The second reason we may always feel hungry, have trouble concentrating or maybe never feel full can be a result of not consuming enough protein. Protein consumption is a hot topic! I like to think of protein consumption as highly individual and a personal choice. I am a fairly conservative protein consumer, but that works for my body. If you are dabbling in building lean muscle or body building, your intake may be higher. With that said, the recommended daily allowance (RDA) for protein is .36 grams per pound of body weight. For example, if you weigh 130 pounds, you should be aiming for approximately 50 grams of protein a day! Take stock in what you are currently putting into your body, it may give you some answers that could seriously change how you feel day to day.


So what do we eat? Let’s talk about the cafeteria! First and foremost, this is not a post on the U.S. school lunch system. At the end of the day, I like convenience just as much as anyone but, depending on where you teach, the school lunch menu may not be the healthiest fuel for your body. Oftentimes this food can be loaded with oils and preservatives that may not serve our bodies well, and the food choices themselves may be centered around foods that are attractive to children (pizza, chicken nuggets, burgers and fries). Ok, if we are being honest, those are attractive to us grown ups too! On the other hand, school districts (like the one I live in) have made enormous strides in creating balanced, nutritious and locally sourced meals that are a great option for the busy teacher and family. The challenges lie in the choices and decisions that need to be made in the moment and oftentimes that is the toughest part of making healthy food choices.


How can we overcome these day to day lunch challenges? The easiest way to combat this is to intentionally prepare a bagged lunch! This allows you the opportunity to control all the ingredients that you put into your body, ensure that you fuel your body properly, and avoid any foods that may potentially be harmful and/or inflammatory to your body. I make my lunch in the morning and often build my meals around leftovers from dinner. If I don’t have leftovers, I always make sure that I have glass containers full of chopped raw and/or roasted vegetables, cooked clean proteins, and at least two whole grain carbs. In addition, I always stock my fridge with fruit, healthy fats and a pantry that has nuts, seeds and olives. The best approach is a well thought through plan, so take the time to think about how you can optimize your lunch box!

#teachers #teachersPD #alessonplanforwellness #schoollunch
Eat the Rainbow!!

Five Fueling Foods to Put in your Lunch Box!


1. Clean Protein (chicken, turkey, wild caught fish, grass fed beef, beans, tofu)

2. Healthy Fat (avocado, nut butter, seeds, olive oil/avocado oil, olives, eggs, salmon)

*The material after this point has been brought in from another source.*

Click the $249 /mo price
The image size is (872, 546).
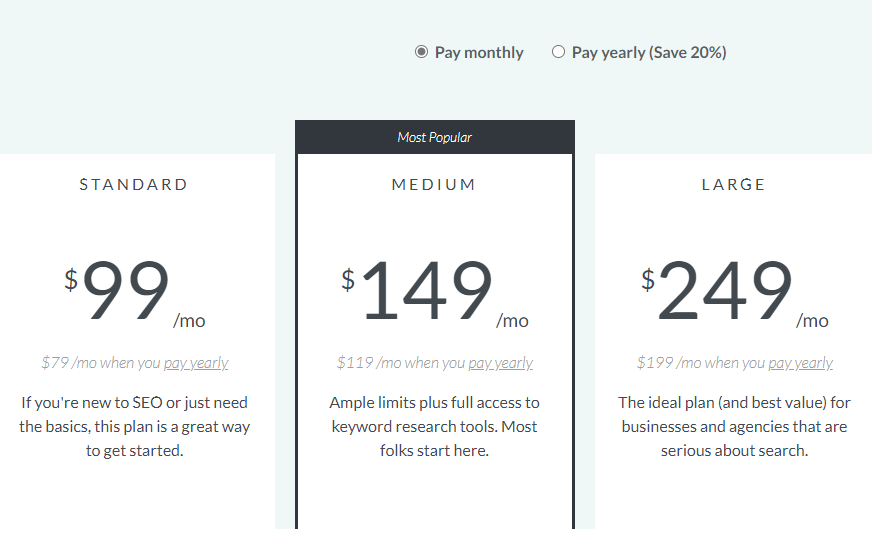(735, 292)
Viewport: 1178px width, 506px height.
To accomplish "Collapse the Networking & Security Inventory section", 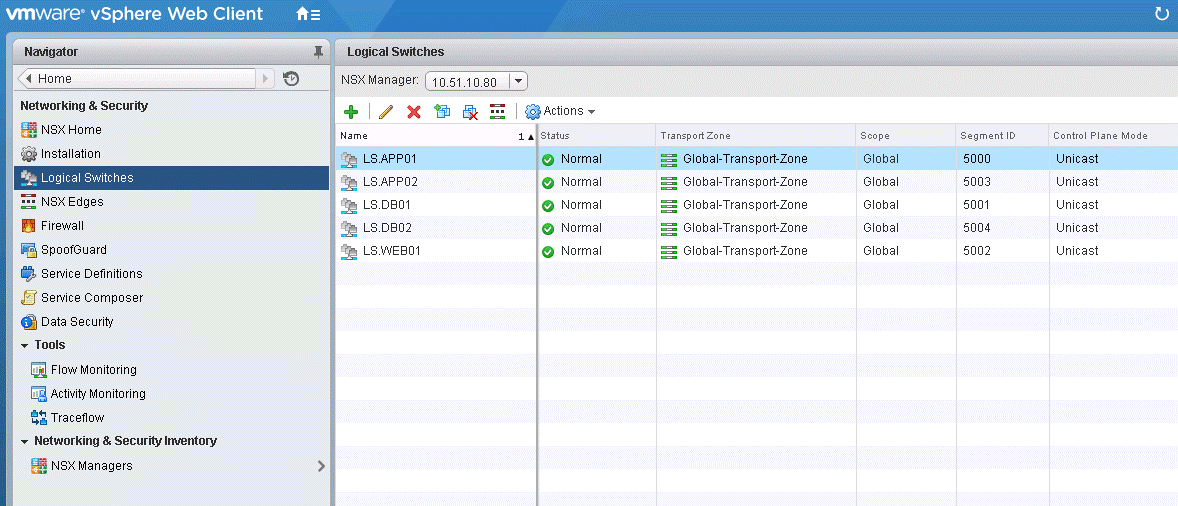I will click(25, 441).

3. Vegetables, Vegetables, Vegetables (eat the rainbow, lots of color & greens, eat in season)


4. Fruit (eat your fruit with protein and fat!)

5. Unrefined, whole grain carbohydrates (no naked carbs please!)


Extra Credit!

  1. Not all calories are equal. Your food choices are more than just calorie intake. They have the power to fuel, heal, energize and fill you up in different ways.

  2. Leave intentional time between meals for your body to go through the full process of digestion.